Static analysis for Python

ven. 13 mai 2016 by Rémi Duraffort

I've always been a big fan of static analysis. While I was working with C and C++, I was scanning my code with:

For a longer list of static analyzers for each language, look at wikipedia

As I'm now mostly programming in Python (I'm working on LAVA), I had a closer look at the available static analyzers for this language.

I haven't found any static analyzer for Python as powerful as the one available for C or /C++. However the ones listed in this article must be used on your Python code. That's the bare minimum.

PEP

The first tool to run on any Python source code would be pep8. You can also give a try to pep256.

pep8 is a simple tool that only check for coding style. Python does advice the use of a standardize code style: PEP8. It's recommended to use the same coding style in order to keep a common style among the Python community.
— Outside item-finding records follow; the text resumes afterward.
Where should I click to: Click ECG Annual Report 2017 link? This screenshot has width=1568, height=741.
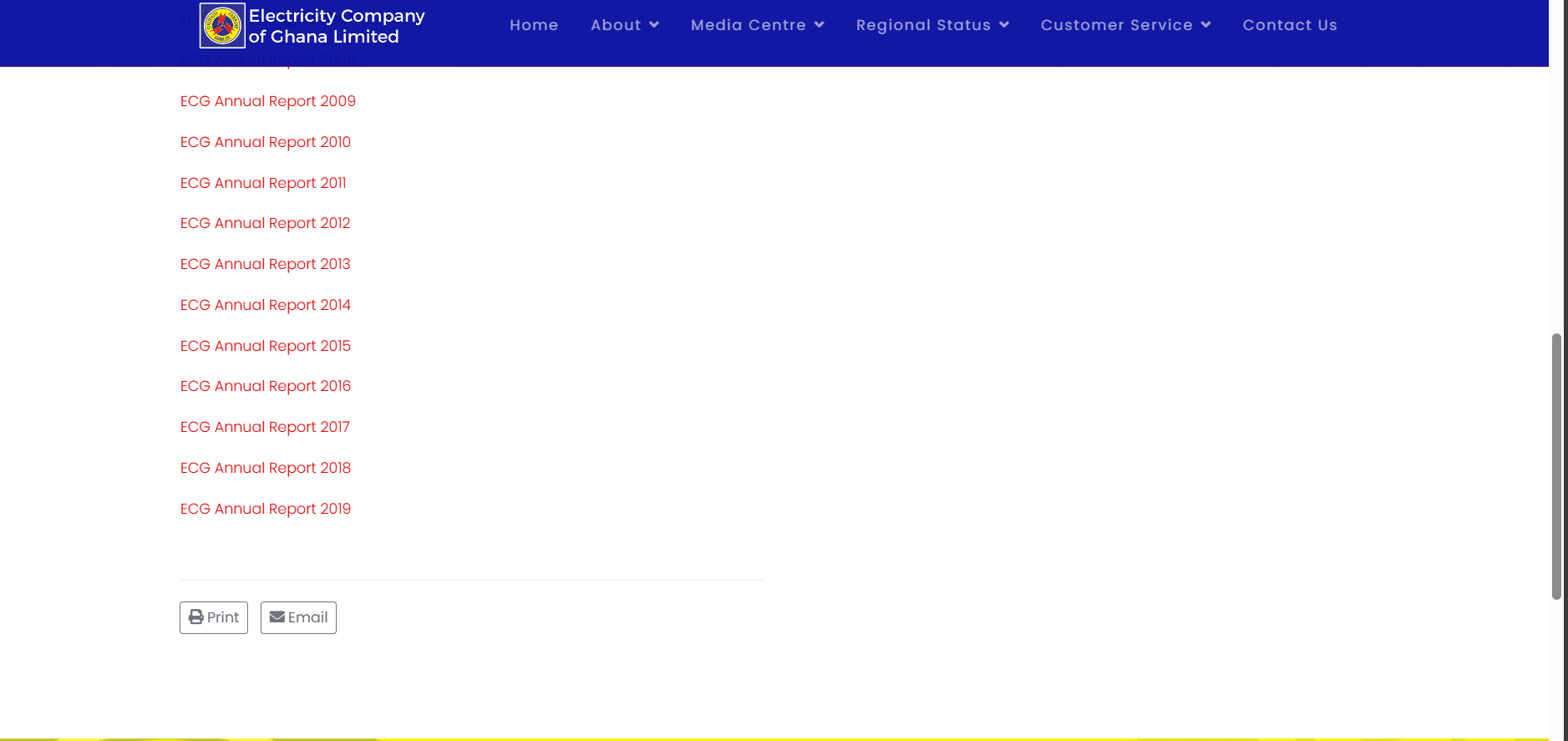[265, 427]
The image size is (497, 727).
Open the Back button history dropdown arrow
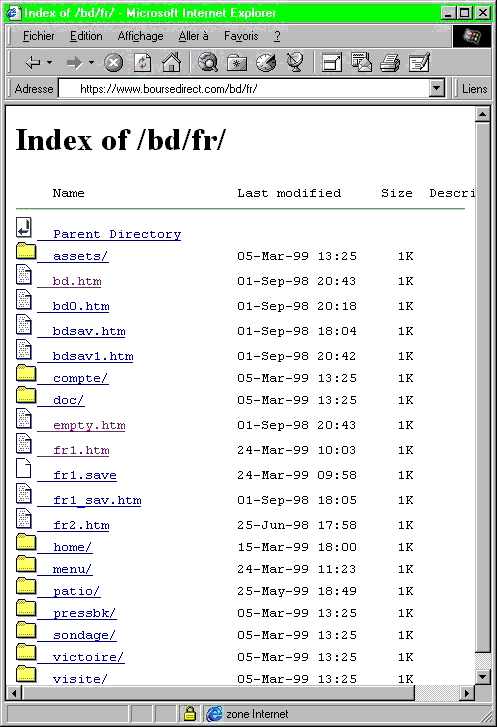coord(50,62)
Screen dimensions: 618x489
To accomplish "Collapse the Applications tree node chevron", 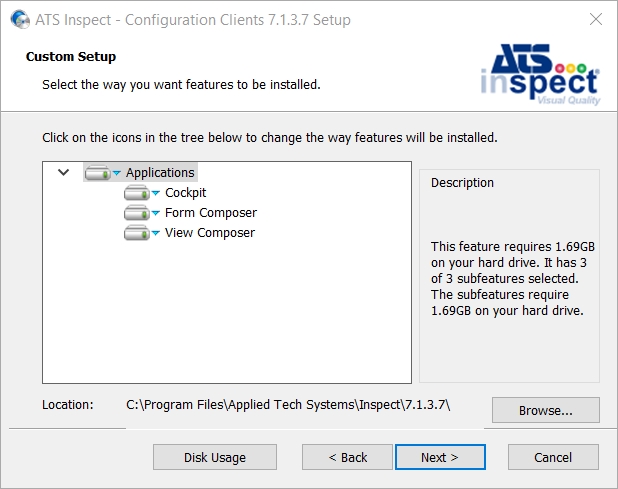I will (x=63, y=172).

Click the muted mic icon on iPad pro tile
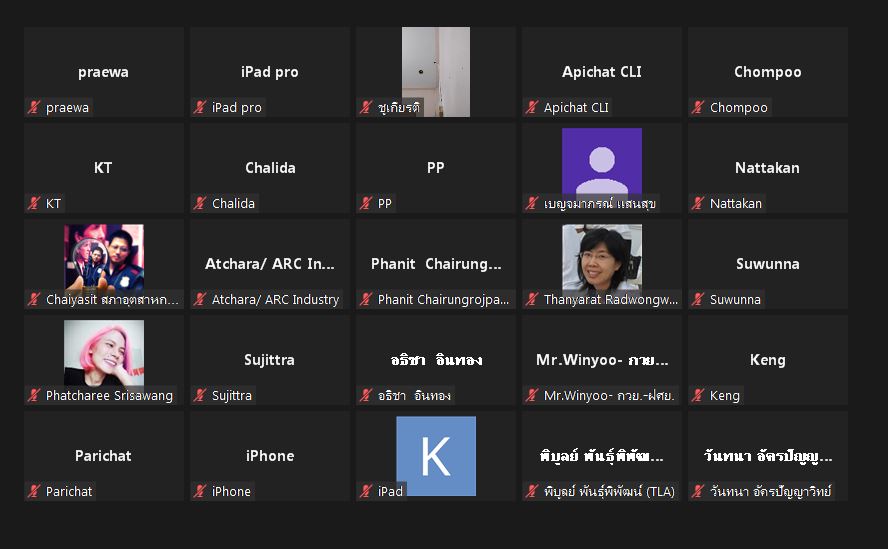tap(200, 107)
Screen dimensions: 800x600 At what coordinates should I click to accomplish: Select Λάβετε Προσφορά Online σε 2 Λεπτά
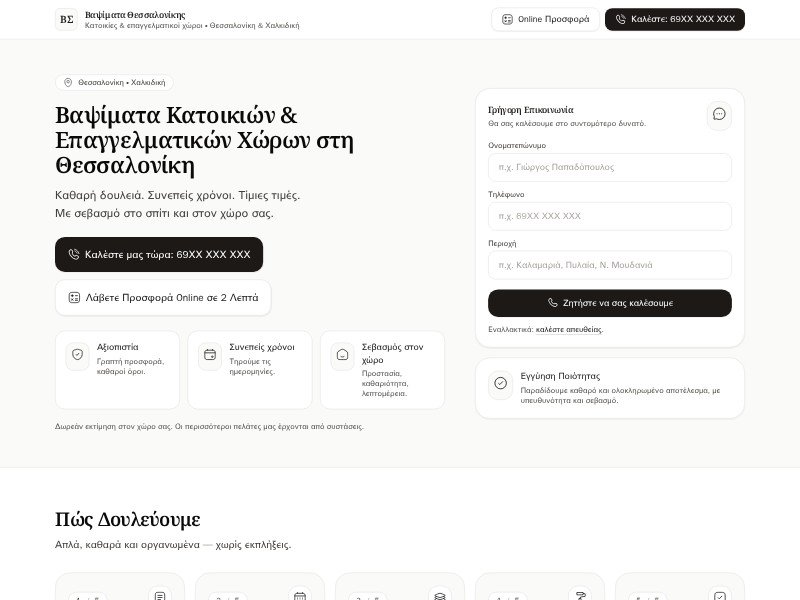coord(163,297)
However, you can obviously configure pep8 to match your coding style.

def main():
  print("Hello" + " World")

if __name__ == "__main__":
    main()

If you run pep8 on this file you will get:

$ pep8 code.py
code.py:2:3: E111 indentation is not a multiple of four

Pylint

Pylint is more of a static analyzer than pep8 as it actually check for some Python common errors. For instance, on this example:

def append(data=[]):
    data.append(1)
    return data

print(append())
[1]
print(append())
[1, 1]
print(append())
[1, 1, 1]

This is usually not what your are expecting. Pylint will warn you:

$ pylint code.py
No config file found, using default configuration
************* Module code
C:  1, 0: Missing module docstring (missing-docstring)
W:  1, 0: Dangerous default value [] as argument (dangerous-default-value)
C:  1, 0: Missing function docstring (missing-docstring)
[...]
Global evaluation
-----------------
Your code has been rated at 0.00/10

As you can see, Pylint is rating the source code (and show the evolution of this rate).

Vulture

Vulture is specialized in dead code elimination. Due to the dynamic nature of Python, such task is not as easy as it is with C. So don't expect any tool to find all dead code.

def append(data=[]):
    data.append(1)
    return data

def unused():
    for i in range(0, 10):
        append()

def main():
    append()

if __name__ == '__main__':
    main()

Running vulture will give:

$ vulture code.py
code.py:5: Unused function 'unused'
code.py:6: Unused variable 'i'

Pychecker

Another useful tool: Pychecker does provide some interesting information. However, it only works with Python2.

$ pychecker code.py
code.py:2: Modifying parameter (data) with a default value may have unexpected consequences
code.py:6: Local variable (i) not used

Prospector

I discovered prospector some weeks ago and that's now the only one I'm using. In fact, it uses all the other static analyzers (dodgy, pep257, pep8, pyflakes, pylint, vulture, pyroma, frosted) and provides a nice report.

$ prospector code.py
Messages
========

code.py
  Line: 1
    pylint: dangerous-default-value / Dangerous default value [] as argument
  Line: 6
    pylint: unused-variable / Unused variable 'i' (col 8)



Check Information
=================
         Started: 2016-05-13 17:29:31.466860
        Finished: 2016-05-13 17:29:31.553182
      Time Taken: 0.09 seconds
       Formatter: grouped
        Profiles: default, no_doc_warnings, no_test_warnings, strictness_medium, strictness_high, strictness_veryhigh, no_member_warnings
      Strictness: None
  Libraries Used: 
       Tools Run: dodgy, mccabe, pep8, profile-validator, pyflakes, pylint
  Messages Found: 2

My advice would be to run prospector regularly to track common mistakes. It does sometime found real bugs.